Pretoria/Wien. Als sich nichts mehr leugnen ließ, versuchte Vizepräsident Cyril Ramaphosa zu beschwichtigen. „Wir sind keine arrogante Partei“, versicherte er am Freitagnachmittag mit Blick auf den Afrikanischen Nationalkongress (ANC), der Südafrika seit dem Ende der Apartheid vor 22 Jahren bisher unangefochten regiert hat. „Wir werden auf die – lokalen und stillen – Botschaften unseres Volkes sehr genau hören.“ Kurz zuvor hatte die allmächtige Regierungspartei bei den Kommunalwahlen von ihrer Niederlage in einer der wichtigsten Regionen des Landes erfahren: Ausgerechnet in der Metropolgemeinde Nelson Mandela Bay, benannt nach dem großen Freiheitshelden und Gründer des ANC, musste sie sich mit dem zweiten Platz zufriedengeben. Mit einem Vorsprung von fünf Prozentpunkten und insgesamt 46,5 Prozent hatte dort die größte Oppositionspartei, die Demokratische Allianz (DA), die Nase vorn.
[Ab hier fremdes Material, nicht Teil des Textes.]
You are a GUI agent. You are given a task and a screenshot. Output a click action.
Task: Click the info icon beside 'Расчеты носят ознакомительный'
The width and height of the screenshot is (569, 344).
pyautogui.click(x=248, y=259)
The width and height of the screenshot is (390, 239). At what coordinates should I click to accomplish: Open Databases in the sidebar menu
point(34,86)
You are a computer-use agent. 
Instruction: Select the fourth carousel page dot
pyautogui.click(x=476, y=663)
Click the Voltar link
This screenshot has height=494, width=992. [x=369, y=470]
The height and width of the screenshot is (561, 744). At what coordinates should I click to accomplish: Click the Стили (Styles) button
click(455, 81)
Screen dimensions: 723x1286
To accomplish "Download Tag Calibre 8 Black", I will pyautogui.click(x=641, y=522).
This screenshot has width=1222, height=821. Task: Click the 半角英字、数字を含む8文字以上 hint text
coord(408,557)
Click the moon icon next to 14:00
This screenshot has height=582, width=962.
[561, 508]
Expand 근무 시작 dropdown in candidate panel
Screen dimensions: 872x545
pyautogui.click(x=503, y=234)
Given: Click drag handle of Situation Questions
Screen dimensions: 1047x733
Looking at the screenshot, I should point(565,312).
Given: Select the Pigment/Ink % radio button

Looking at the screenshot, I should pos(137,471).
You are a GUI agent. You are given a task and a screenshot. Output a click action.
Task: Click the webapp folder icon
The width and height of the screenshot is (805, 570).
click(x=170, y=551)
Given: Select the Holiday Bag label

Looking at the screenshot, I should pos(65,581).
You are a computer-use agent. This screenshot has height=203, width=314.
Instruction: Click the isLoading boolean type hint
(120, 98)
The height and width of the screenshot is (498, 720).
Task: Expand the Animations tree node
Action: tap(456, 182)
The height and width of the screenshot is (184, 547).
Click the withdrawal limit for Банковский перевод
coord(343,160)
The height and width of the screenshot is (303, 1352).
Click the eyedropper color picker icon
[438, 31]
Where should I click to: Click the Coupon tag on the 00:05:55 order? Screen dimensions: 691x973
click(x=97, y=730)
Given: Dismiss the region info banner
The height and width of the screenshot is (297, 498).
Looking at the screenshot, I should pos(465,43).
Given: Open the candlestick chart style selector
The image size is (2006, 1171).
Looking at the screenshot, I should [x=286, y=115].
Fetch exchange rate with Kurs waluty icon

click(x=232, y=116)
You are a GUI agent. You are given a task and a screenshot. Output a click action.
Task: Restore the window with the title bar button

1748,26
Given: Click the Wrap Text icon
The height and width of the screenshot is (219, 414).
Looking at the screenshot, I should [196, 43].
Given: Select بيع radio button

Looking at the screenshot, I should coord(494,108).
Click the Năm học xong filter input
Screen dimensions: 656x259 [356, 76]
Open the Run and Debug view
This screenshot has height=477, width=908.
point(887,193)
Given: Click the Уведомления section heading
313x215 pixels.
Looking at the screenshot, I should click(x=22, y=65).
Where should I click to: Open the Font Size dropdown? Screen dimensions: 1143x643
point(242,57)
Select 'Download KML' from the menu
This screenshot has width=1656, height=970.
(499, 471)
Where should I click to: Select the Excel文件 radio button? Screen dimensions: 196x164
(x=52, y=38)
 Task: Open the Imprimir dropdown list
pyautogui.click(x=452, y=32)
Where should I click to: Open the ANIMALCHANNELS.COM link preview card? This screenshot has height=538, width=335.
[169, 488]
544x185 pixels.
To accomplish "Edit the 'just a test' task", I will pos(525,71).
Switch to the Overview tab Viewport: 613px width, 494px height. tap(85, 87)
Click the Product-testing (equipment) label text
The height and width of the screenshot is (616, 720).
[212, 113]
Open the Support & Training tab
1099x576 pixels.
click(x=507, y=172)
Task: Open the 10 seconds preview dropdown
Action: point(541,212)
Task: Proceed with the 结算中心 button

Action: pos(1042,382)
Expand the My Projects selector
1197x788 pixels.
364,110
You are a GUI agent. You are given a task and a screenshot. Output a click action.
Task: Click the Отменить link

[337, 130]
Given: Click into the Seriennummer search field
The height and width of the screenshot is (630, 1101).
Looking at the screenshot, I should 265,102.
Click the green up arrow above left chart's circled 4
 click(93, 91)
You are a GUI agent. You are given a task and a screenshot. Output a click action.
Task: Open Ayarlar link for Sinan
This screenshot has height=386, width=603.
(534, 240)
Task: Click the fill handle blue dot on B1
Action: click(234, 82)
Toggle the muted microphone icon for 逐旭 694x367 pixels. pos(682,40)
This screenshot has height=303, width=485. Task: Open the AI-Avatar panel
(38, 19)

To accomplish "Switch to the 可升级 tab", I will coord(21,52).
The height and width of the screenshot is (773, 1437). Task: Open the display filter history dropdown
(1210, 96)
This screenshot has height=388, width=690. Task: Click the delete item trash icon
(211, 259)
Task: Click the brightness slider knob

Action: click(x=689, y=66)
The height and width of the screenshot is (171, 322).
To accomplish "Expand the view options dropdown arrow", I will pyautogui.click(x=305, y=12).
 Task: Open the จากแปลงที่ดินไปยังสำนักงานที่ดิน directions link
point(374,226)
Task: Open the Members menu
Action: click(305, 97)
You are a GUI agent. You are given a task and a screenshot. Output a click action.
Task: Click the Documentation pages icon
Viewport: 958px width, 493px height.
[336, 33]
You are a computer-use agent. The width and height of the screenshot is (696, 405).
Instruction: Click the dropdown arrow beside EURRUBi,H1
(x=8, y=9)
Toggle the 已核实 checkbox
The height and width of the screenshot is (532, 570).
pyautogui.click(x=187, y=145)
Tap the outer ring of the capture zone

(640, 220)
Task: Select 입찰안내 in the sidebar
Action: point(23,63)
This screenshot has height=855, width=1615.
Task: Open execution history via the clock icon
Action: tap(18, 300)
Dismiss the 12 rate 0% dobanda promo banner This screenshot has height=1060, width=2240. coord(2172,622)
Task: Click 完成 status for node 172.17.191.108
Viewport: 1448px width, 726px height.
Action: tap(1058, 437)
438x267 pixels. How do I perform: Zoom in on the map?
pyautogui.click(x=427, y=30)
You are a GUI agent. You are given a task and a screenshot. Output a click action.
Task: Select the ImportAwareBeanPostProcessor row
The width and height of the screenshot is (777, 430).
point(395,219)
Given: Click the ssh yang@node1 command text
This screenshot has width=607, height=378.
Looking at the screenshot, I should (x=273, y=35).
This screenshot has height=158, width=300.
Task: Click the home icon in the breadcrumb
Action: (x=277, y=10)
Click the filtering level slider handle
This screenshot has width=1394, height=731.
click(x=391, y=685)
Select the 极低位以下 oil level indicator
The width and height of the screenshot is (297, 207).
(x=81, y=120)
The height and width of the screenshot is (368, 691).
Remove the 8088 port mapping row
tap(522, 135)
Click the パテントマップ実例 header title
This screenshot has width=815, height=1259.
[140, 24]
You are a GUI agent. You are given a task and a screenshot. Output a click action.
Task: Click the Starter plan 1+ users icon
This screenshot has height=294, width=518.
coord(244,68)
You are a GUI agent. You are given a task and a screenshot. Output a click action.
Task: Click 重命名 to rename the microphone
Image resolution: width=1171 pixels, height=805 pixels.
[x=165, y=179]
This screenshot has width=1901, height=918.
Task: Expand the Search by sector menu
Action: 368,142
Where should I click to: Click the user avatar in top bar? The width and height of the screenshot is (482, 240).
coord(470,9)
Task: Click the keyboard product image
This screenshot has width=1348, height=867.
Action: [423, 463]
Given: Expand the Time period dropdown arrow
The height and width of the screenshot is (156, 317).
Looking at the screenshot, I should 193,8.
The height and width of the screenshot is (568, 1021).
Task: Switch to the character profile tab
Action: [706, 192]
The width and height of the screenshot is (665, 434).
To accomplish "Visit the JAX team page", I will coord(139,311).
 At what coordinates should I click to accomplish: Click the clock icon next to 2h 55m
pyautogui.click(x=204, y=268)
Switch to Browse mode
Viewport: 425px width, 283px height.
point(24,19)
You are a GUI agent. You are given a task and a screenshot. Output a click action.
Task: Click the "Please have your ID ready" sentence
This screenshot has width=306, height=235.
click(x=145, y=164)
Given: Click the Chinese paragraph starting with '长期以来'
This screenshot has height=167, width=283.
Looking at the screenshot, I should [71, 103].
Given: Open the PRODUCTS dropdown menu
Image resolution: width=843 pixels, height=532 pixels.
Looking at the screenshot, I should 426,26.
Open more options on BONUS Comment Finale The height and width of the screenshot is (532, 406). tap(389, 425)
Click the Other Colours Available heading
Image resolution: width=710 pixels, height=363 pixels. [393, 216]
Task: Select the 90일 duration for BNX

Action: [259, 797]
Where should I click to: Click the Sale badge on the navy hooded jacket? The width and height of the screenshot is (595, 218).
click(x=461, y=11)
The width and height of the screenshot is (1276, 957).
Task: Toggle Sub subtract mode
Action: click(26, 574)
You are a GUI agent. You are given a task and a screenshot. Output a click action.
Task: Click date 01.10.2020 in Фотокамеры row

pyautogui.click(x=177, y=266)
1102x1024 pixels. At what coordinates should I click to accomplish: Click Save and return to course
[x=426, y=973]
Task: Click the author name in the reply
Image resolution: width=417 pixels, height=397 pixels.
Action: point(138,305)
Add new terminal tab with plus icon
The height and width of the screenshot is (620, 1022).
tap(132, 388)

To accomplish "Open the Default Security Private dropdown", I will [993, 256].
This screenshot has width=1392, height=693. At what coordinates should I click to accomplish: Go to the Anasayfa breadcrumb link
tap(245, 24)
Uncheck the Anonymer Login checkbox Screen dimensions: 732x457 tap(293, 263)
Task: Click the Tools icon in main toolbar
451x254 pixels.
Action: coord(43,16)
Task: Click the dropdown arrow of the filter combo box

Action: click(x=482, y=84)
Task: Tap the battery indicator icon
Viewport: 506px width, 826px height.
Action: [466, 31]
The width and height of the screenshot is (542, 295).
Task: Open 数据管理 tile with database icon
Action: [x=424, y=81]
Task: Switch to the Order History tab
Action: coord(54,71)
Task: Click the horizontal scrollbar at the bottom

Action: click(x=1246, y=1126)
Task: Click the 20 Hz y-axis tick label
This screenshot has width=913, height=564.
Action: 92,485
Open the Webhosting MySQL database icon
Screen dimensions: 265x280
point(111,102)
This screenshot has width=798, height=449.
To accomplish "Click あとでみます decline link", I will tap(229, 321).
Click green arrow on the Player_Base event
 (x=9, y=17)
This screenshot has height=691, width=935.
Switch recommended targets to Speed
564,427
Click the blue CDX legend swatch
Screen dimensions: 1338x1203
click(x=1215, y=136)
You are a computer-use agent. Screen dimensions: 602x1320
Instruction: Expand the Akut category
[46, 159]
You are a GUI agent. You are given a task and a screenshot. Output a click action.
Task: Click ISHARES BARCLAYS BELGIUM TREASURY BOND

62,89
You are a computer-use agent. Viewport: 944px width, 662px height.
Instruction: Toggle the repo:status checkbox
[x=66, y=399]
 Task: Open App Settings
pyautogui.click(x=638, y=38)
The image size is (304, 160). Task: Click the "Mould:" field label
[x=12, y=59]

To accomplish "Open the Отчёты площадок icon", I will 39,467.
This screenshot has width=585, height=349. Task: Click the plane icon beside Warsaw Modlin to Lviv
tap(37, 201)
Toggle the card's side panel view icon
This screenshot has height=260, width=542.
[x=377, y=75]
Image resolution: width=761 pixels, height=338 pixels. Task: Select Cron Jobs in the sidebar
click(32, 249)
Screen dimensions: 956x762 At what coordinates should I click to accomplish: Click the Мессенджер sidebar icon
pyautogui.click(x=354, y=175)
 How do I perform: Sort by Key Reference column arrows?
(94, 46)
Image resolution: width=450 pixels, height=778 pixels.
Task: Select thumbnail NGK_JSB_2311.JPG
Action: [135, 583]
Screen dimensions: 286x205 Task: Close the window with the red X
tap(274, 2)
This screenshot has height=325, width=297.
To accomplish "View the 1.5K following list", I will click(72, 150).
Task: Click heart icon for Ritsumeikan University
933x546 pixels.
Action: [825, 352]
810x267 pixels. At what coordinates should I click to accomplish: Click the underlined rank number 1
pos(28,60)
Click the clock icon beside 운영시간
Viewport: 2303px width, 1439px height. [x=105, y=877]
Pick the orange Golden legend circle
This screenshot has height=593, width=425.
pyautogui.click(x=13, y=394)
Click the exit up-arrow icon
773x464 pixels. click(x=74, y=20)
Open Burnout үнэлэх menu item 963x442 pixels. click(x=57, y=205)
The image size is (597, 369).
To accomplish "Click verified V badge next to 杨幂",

Port Elizabeth wird künftig von einem weißen Bürgermeister regiert.

Verluste in den Großstädten

In Pretoria, der Hauptstadt, führte die DA am Freitagnachmittag nach mehr als 80 Prozent ausgezählter Stimmen knapp mit 43,5 Prozent. In der Wirtschaftsmetropole Johannesburg lagen die beiden Parteien mit jeweils rund 42 Prozent Kopf an Kopf – aber schon das war eine Ohrfeige für den ANC: Bei der Wahl 2011 hatte die Partei noch souverän über 55 Prozent eingefahren. Auch in anderen Kommunen verlor der ANC die absolute Mehrheit.

Landesweit fiel die Partei mit 54 Prozent zum ersten Mal auf unter 60 Prozent. In der Westkap-Provinz mit der Metropole Kapstadt, dem Sitz des Parlaments, konnte die DA ihre Machtbasis weiter ausbauen. Dort regiert die ehemals als „Partei der Weißen“ geltende Allianz seit Jahren, seit Mai 2015 hat sie mit Mmusi Maimane aber erstmals einen schwarzen Parteichef.

Seit 2004, als der ANC bei der Parlamentswahl auf fast 70 Prozent kam, ist die Zustimmung für die Partei kontinuierlich gesunken. Diese Entwicklung war auch insofern erwartet worden, als inzwischen eine Generation wahlberechtigt ist, die die Apartheid gar nicht mehr erlebt hat. Doch die teilweise dramatischen Verluste – in Johannesburg etwa von gut einem Viertel der Wähler – hat der ANC vor allem dem Parteichef, Jacob Zuma, zuzuschreiben.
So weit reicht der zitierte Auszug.